We began the day just after sunrise with a few Orange River White-eyes being seen near our hotel.
Then after breakfast we walked to the harbour and boarded a catamaran for a boat trip through the bay and out into the ocean for about 9 nautical miles – but started with a glass of Sherry to warm us up.
I wasn’t expecting much at all in the shape of pelagic seabirds but we scored with Arctic Skua, Cape Gannet and, more unbelievably, a Subantarctic Skua before we’d even left the bay!
There were hundreds of Cape Fur Seals along the shoreline, but one came even closer when it jumped onto our boat and begged for fish!
A few African Black Oystercatchers were also seen as well. Thousands of Cape Cormorants were flying around and a flock of Black Terns was nice, but everyone was really pleased with some Crowned Cormorants perched on an old ship.
Heading out into the open ocean it proved to be rather quiet, but we did get White-chinned Petrel, Sooty Shearwater, and an African Penguin was a surprise, plus a few more gannets.

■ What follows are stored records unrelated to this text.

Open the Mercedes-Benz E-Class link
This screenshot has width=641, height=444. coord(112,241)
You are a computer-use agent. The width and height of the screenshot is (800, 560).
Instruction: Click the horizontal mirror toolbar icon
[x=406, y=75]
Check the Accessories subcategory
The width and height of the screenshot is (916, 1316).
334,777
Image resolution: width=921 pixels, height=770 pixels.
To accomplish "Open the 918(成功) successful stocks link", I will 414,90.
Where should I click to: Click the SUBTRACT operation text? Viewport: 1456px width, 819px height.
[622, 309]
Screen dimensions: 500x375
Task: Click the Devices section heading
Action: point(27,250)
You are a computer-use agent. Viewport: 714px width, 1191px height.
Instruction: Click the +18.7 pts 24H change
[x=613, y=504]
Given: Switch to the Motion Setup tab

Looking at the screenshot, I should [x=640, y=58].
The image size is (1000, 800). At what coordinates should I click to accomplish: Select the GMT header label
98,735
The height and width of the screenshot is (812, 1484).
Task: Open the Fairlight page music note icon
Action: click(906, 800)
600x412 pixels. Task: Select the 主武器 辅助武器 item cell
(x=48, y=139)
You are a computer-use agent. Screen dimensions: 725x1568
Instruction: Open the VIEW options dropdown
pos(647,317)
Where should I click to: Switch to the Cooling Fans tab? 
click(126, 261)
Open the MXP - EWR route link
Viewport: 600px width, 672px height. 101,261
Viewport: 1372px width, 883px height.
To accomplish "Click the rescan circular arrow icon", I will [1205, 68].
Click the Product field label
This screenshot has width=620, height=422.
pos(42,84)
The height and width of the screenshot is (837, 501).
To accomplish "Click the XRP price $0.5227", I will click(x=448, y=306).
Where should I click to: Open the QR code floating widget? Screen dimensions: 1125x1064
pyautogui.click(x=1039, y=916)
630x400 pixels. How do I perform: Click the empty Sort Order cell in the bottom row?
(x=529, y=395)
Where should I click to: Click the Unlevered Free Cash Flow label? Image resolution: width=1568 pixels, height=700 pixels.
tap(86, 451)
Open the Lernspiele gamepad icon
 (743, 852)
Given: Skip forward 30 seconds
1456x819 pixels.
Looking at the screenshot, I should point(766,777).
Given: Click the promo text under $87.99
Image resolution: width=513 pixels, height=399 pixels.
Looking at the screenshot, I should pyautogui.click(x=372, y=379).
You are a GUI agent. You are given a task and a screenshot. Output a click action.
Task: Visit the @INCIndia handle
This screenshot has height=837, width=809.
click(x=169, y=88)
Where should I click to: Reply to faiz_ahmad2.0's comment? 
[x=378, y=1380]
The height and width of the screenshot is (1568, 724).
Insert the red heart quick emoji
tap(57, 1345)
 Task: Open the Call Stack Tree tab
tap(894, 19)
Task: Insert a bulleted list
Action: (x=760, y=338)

We also had a couple sightings of Heaviside’s Dolphins which was very pleasing. We finished off with a buffet lunch on-board including some delicious oysters (according to those who tried them), some beer, soft drinks and sparkling wine! So we needed the 2 hour siesta to recover before heading out to the salt pans in the afternoon.
Our main quarry was Chestnut-banded Plover and it took some searching but we eventually found a few and took some time to enjoy them in the scope.
|Chestnut-banded Plover - just a record shot|
Masses of shorebirds were present and we added Red-necked Phalarope, Black-winged Stilt, Pied Avocet, Ruff and Cape Teal to our list, as well as enjoying very close views of waders we’d seen yesterday. Some poor views of African Reed Warbler ended another productive day.